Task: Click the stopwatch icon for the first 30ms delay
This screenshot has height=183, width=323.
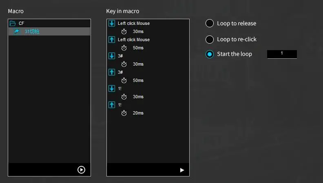Action: 124,31
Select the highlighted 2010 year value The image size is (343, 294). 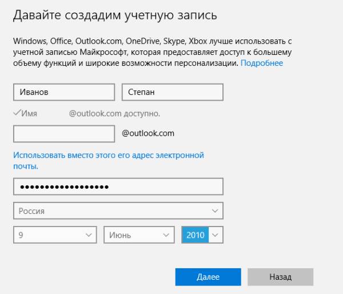195,235
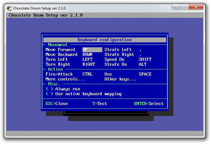The image size is (211, 144).
Task: Select the Strafe Right period binding
Action: click(x=140, y=55)
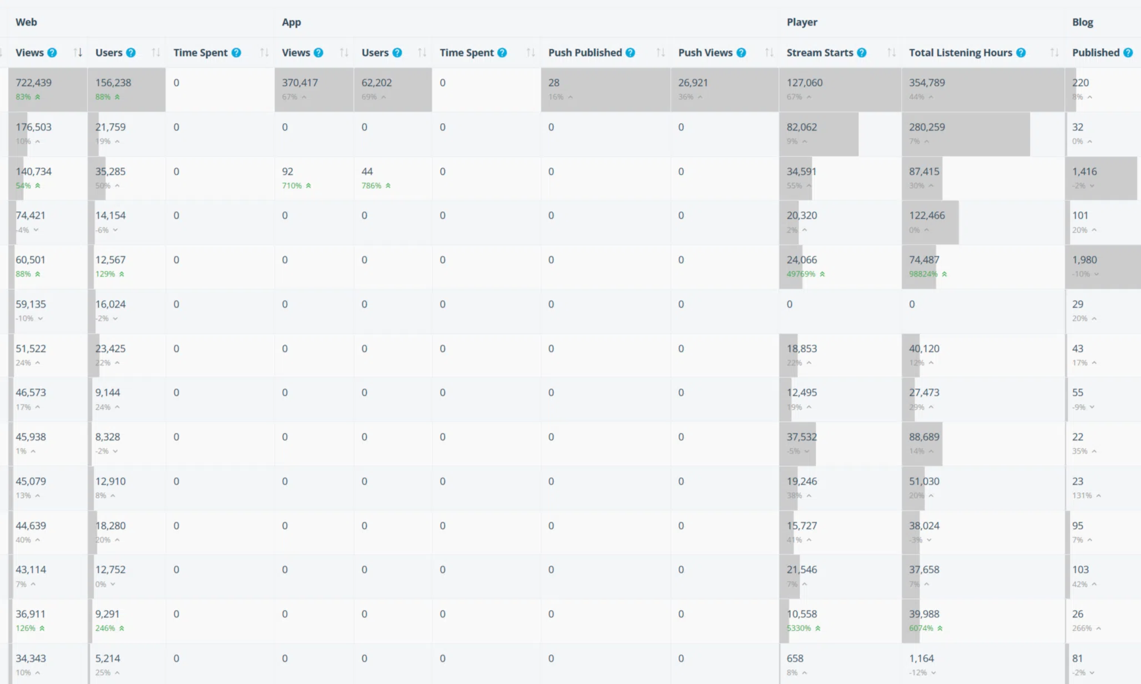
Task: Click the Push Views question mark icon
Action: coord(741,53)
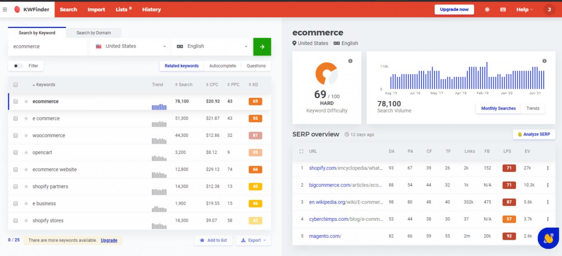
Task: Open the kebab menu for shopify.com result
Action: pyautogui.click(x=547, y=168)
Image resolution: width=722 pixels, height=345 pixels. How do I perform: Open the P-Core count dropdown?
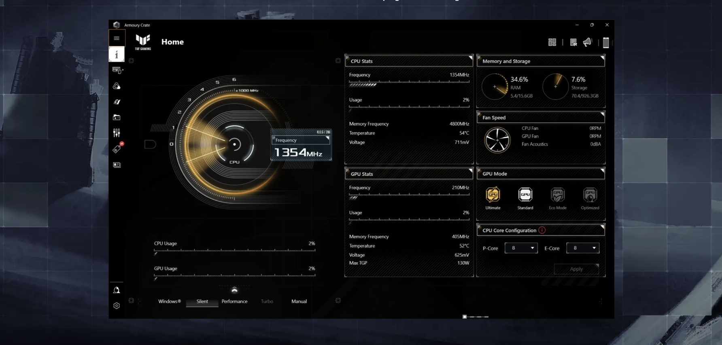pyautogui.click(x=521, y=248)
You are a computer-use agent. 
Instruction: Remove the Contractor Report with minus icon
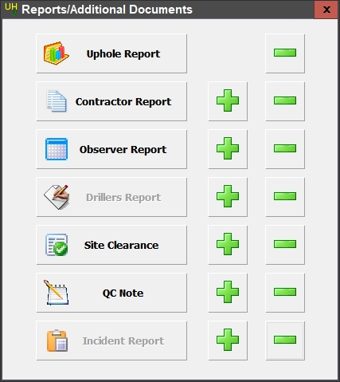coord(285,101)
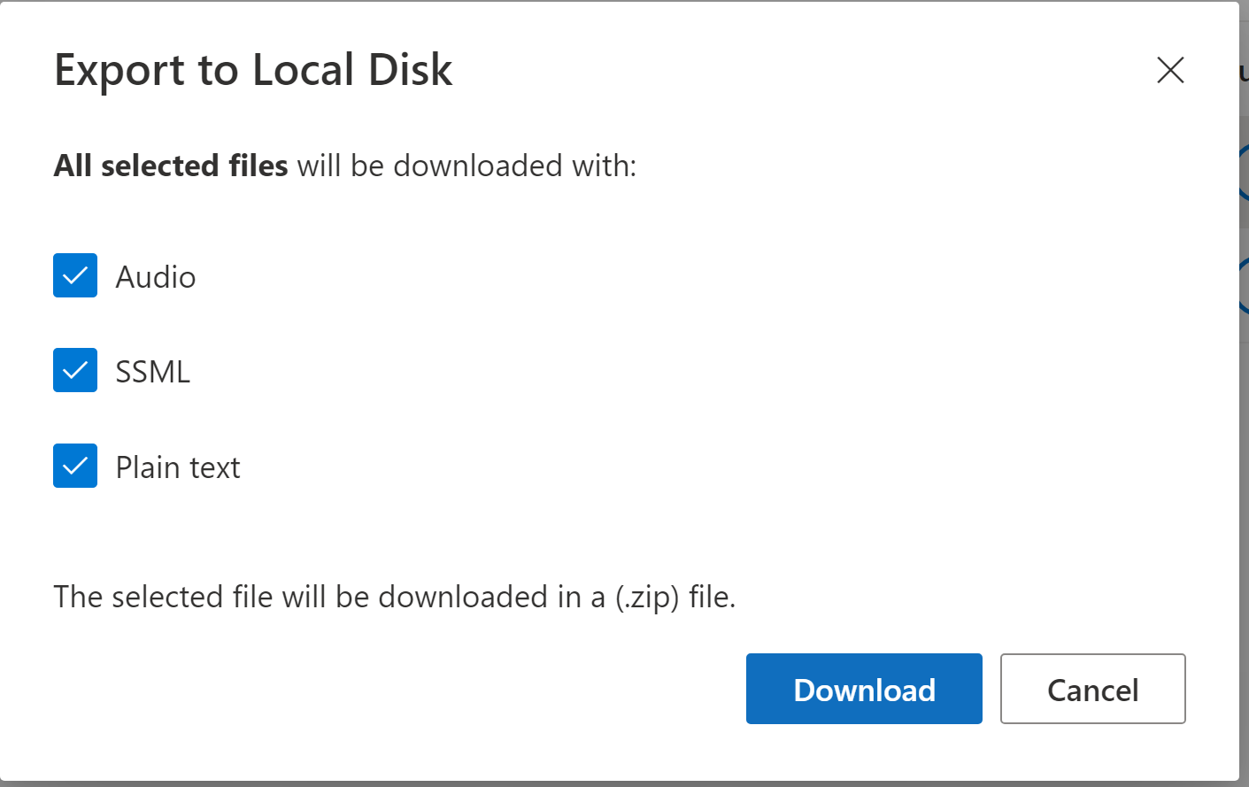Viewport: 1249px width, 787px height.
Task: Click the white checkmark beside Audio
Action: (75, 275)
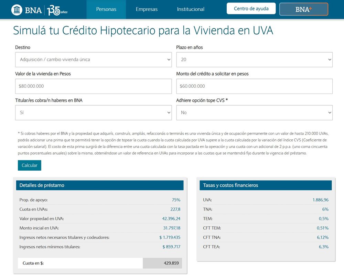Open the Adhiere opción tope CVS dropdown

pos(254,112)
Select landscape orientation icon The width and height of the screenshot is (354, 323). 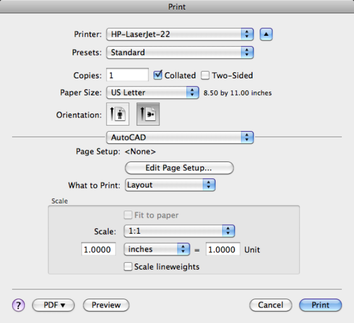click(x=148, y=115)
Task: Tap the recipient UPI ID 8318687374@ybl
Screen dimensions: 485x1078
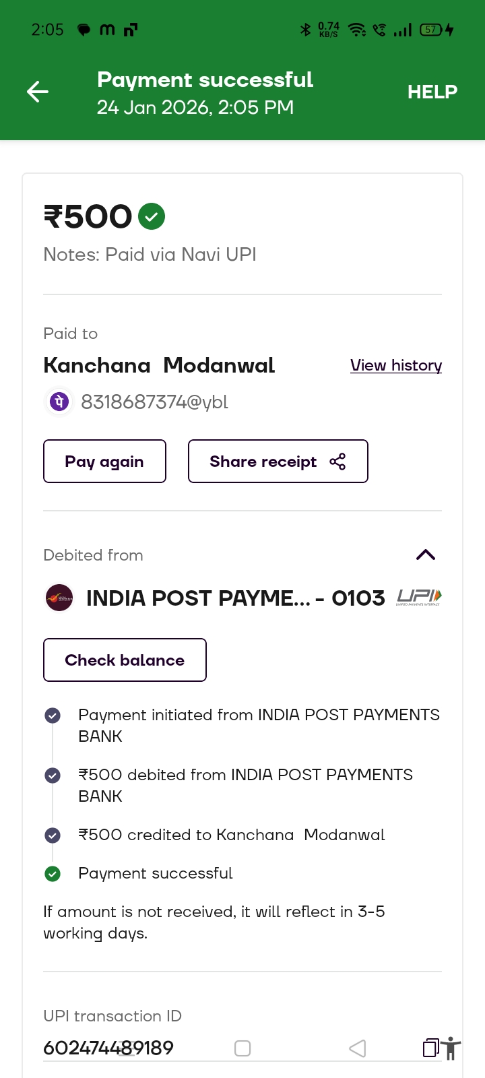Action: pos(154,402)
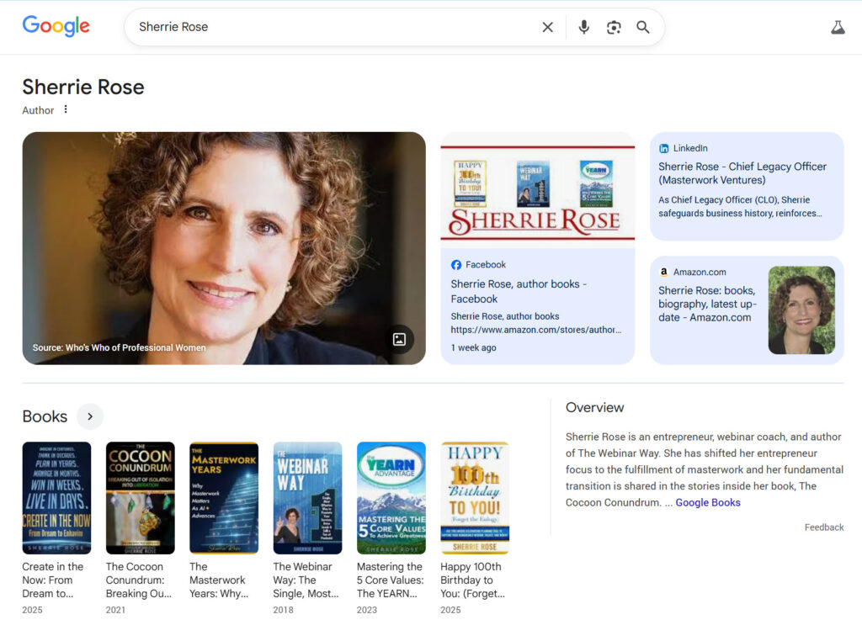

[Instructions to follow]: Return, word for word, the lines of the material from the one containing "Task: Tap the recipient UPI ID 8318687374@ybl" through the end of the material, both included. Leave the pictures out.

[Response to the task]:
Task: Tap the recipient UPI ID 8318687374@ybl
Screen dimensions: 485x1078
Action: pos(154,402)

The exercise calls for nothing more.